E’ una specie di punto di non-ritorno, dopo il soggetto non vede più le cose con gli occhi di prima. Per Joyce, l’epifania svela i significati più profondi dell’esistenza, ci porta oltre l’apparenza delle cose, ed è il punto centrale, la chiave del romanzo. E’ l’improvvisa folgorazione che identifica dei particolari momenti di intuizione improvvisa presenti nella mente dei personaggi; è un momento in cui un'esperienza, sepolta da anni nella memoria, sale in superficie nella mente riportando tutti i suoi dettagli e tutte le sue emozioni.
E’ quello che accade quando fissi a lungo un’immagine senza distogliere lo sguardo: dapprima tutto si annebbia, ma all’improvviso si delinea in maniera nitida una realtà che è sempre esistita ma che non era stata percepita.
La naturale reazione al senso di oppressione provocato dalla paralisi e alla successiva presa di coscienza, è la fuga, l’esilio, che quasi tutti i suoi personaggi tentano, senza successo. Nessuno riesce a tagliare completamente i ponti col proprio mondo: né a cominciare altrove una nuova vita, né a liberarsi dall’oppressione e dalla paralisi psicologica.
La tecnica narrativa utilizzata da Joyce nei suoi romanzi è il flusso di coscienza, utilizzato per rappresentare i pensieri dei personaggi liberamente, così come si presentano nella loro mente, prima di essere selezionati e logicamente organizzati in frasi dalla coscienza, dalla parte consapevole e razionale della mente. Non c’è mediazione del narratore. Grammaticalmente, questo stile è caratterizzato da carenza di punteggiatura, parole provenienti dai campi semantici più disparati, inventate.
In comune con i Romantici, Joyce ha l’esotismo, inteso come una fuga dalla realtà, che può essere temporale o spaziale, e che può andare verso un luogo esotico o comunque lontano da quello di appartenenza, oppure in un'epoca diversa da quella reale. Il tempo e lo spazio sono visti soggettivamente, non più oggettivamente. Attraverso il flusso di coscienza, il personaggio può restare fisicamente fermo, e muoversi con la mente a proprio piacimento nel tempo e nello spazio, le dimensioni spaziali e temporali perdono consistenza materiale.
Un caso pietoso Top
In «Un caso pietoso», l'epifania joyciana si manifesta attraverso una serie di "rivelazioni" casuali dalla lettura dell'articolo di giornale che riferisce della morte della signora Sinico all'ascolto del «cadenzato rumore» del treno notturno che si dilatano, a poco a poco, nella coscienza del protagonista, fino a metterlo in contatto, quasi, con la donna morta: «sembrava essergli vicina nell'oscurità.
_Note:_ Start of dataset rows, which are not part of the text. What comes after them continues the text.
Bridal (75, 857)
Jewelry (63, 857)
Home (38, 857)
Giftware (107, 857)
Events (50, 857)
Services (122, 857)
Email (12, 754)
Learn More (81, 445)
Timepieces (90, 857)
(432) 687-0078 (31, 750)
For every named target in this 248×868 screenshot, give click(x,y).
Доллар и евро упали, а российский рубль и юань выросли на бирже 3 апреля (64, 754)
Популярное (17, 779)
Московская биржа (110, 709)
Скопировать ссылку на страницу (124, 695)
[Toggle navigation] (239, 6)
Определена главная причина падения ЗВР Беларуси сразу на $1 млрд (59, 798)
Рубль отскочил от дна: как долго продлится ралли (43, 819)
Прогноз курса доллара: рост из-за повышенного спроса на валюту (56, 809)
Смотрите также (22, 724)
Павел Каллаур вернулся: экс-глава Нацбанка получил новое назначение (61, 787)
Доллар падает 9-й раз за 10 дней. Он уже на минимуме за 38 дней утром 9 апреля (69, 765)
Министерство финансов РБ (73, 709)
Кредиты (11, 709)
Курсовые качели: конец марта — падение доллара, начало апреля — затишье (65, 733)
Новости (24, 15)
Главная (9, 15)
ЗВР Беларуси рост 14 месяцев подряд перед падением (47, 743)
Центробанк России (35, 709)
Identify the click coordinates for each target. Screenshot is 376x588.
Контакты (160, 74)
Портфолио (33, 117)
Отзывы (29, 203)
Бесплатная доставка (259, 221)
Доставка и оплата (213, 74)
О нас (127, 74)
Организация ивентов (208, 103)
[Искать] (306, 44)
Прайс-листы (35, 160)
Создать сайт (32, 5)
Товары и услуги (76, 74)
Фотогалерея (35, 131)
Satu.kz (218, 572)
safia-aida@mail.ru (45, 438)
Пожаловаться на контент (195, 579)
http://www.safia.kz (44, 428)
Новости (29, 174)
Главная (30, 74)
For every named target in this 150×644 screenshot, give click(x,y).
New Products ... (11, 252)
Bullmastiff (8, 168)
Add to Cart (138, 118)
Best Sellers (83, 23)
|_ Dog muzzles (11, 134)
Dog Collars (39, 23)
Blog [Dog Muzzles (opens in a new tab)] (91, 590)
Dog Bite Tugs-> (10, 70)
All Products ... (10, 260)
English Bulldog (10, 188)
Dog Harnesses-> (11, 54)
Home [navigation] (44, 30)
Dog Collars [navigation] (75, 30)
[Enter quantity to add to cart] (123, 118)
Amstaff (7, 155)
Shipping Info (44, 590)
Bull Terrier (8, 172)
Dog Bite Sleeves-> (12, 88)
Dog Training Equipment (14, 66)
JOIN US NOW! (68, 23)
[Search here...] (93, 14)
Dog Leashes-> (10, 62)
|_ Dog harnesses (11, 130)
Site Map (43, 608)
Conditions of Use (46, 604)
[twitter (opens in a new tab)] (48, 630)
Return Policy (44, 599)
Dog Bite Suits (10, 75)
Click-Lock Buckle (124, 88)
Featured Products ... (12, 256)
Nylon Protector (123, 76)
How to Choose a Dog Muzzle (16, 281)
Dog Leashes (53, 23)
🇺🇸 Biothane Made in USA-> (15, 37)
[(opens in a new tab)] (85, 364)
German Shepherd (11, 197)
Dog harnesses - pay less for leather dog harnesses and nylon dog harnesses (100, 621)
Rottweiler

In certi momenti gli pareva di sentirne la voce all'orecchio, di avvertirne il tocco della mano nella sua».
La seconda parte del racconto joyciano ancora la sequenza temporale alla sera in cui Duffy legge la notizia della morte dell'ex amica, dopo un salto di quattro anni, e scatena il meccanismo epifanico dando il senso di una "improvvisa rivelazione" alle percezioni del personaggio. In questo contesto, anche i dettagli materiali, a cui Joyce è sempre molto attento, acquistano una risonanza simbolica. Così, mentre Duffy legge e rilegge la notizia del "caso pietoso" davanti a un piatto di carne di bue in scatola e di cavoli, « il cavolo cominciava a depositare un grasso freddo e biancastro», come la coscienza in putrefazione del"'eroe" joyciano.
I due momenti, quello "oggettivo" della banale cronaca giornalistica, e quello "soggettivo" ed epifanico che segue i movimenti della coscienza di James Duffy, nel passaggio dalla sorpresa alla ripugnanza, dall'autocommiserazione alla consapevolezza della solitudine, suggeriscono la volontà dello scrittore di creare una forma narrativa duttile e lontana da ogni schema ottocentesco.